Ce qu'on a trouvé en apprend quand même beaucoup sur le passé de ce coin de Sherbrooke.

« Des briques ont été trouvées dans ce qui semble être un dépôt de briques rejetées, comme difformes ou cassées, par une ancienne briqueterie de Lennoxville », souligne Mme Tessier.

« La fabrication de briques à Lennoxville remonte à 1880, avec une briqueterie sur la rue Conley et une autre sur le chemin Glenday. D'ailleurs, l'ancien nom du chemin Glenday était Brickyard Road. »

On a aussi découvert d'anciennes fondations de maison remontant au XIXe et au XXe siècle. Elles ne présentaient pas non plus de valeur d'un point de vue archéologique, précise Mme Tessier.

Blocs E et F

Concernant le chemin Glenday, il est effectivement visé par les blocs E et F du projet, mentionne Nadège Tessier.

Rappelons que la portion du chemin Glenday, à l'approche de la route 108, est terriblement mal en point. On peut y observer nombre de rapiéçages et trous dans la chaussée.
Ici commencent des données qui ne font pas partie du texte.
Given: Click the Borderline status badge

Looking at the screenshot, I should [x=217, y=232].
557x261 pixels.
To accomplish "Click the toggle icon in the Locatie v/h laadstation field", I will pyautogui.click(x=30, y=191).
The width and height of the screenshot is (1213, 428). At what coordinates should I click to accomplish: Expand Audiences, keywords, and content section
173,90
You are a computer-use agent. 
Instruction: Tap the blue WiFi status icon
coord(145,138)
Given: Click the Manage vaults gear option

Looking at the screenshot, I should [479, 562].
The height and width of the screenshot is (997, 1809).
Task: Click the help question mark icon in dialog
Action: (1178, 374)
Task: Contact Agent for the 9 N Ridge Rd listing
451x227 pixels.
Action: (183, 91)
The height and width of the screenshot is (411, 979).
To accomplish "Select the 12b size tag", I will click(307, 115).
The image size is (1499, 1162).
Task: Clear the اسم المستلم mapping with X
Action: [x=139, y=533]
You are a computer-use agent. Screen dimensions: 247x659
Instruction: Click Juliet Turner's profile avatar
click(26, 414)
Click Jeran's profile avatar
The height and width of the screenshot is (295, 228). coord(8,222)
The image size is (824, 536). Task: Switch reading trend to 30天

La Ville de Sherbrooke soutient ne pas vouloir trop y investir, car cette portion fait partie des plans du prolongement de la 410, révélait La Tribune récemment.

Aucun échéancier n'est sur la table actuellement pour la phase 2 du prolongement de la 410, assure la porte-parole du MTQ. On doit procéder à du forage géologique sur certains terrains. Le MTQ doit aller en appel d'offres pour du déboisement partiel en vue de cette étape.